◆ What to work on ◆
In the part of the listing that opens with the line containing "Open the Collaborate (合作) icon" and runs through the end of the listing, replace "label" with "caption" and write those lines out again with nothing else changed.

◆ Exercise input ◆
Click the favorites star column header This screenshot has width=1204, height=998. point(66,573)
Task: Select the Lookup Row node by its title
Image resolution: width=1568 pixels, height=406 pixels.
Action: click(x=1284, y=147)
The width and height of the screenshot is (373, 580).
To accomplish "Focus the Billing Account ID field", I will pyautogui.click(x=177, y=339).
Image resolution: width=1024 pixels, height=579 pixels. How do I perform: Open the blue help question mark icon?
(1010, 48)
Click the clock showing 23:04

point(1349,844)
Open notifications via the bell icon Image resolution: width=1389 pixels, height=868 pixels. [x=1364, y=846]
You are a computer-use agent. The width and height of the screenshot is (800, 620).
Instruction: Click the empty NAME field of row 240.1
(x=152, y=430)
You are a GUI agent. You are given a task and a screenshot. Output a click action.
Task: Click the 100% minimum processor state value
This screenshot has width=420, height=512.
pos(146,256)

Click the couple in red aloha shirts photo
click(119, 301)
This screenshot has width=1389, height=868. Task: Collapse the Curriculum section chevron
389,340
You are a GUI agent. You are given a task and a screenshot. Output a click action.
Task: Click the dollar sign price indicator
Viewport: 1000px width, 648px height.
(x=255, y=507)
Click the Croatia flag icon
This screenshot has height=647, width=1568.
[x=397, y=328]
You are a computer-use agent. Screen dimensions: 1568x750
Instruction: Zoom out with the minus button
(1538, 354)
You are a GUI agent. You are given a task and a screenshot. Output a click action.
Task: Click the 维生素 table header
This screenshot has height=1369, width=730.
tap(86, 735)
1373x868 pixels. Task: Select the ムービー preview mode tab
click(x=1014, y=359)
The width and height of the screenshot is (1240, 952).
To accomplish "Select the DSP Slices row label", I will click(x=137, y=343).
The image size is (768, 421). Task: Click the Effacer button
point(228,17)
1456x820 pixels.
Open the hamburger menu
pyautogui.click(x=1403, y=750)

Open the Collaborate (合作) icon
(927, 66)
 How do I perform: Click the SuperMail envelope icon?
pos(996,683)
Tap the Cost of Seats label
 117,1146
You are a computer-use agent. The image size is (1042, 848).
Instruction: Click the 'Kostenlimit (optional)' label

◆ Reply ◆
Open the Collaborate (合作) icon
(927, 66)
 How do I perform: Click the SuperMail envelope icon?
pos(996,683)
Tap the Cost of Seats caption
 117,1146
You are a computer-use agent. The image size is (1042, 848).
Instruction: Click the 'Kostenlimit (optional)' caption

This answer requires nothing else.